[Extracted records]

┏━━

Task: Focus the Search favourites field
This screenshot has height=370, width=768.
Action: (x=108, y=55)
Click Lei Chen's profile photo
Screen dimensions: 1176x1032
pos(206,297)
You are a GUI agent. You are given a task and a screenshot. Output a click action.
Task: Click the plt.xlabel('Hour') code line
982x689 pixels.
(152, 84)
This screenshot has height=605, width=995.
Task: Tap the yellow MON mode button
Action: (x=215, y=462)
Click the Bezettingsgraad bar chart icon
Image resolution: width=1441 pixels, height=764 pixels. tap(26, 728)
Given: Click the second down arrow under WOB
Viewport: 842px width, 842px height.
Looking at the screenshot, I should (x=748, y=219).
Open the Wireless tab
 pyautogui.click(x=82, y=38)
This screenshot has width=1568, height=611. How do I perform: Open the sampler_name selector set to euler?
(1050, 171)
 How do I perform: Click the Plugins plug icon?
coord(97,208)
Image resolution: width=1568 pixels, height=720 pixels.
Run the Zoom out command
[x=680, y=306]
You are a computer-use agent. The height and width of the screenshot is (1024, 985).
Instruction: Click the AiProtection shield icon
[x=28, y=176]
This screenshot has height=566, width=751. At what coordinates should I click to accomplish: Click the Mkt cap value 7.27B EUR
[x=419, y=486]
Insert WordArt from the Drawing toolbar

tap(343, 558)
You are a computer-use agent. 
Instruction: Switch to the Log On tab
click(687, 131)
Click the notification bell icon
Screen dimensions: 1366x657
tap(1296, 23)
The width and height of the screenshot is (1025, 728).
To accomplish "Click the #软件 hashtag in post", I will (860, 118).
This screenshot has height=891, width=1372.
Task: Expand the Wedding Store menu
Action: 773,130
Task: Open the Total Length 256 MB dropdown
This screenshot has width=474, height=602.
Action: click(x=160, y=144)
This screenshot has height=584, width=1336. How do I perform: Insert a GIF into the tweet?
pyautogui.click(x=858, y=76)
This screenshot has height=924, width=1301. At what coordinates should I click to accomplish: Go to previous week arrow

┗━━

## Set problem
Rewrite the material from the line containing "You are a GUI" up to and including the line containing "Action: (x=215, y=462)", putting "screen agent" in place of "GUI agent" and changing nothing else.

## Result below
You are a screen agent. You are given a task and a screenshot. Output a click action.
Task: Click the plt.xlabel('Hour') code line
982x689 pixels.
(152, 84)
This screenshot has height=605, width=995.
Task: Tap the yellow MON mode button
Action: (x=215, y=462)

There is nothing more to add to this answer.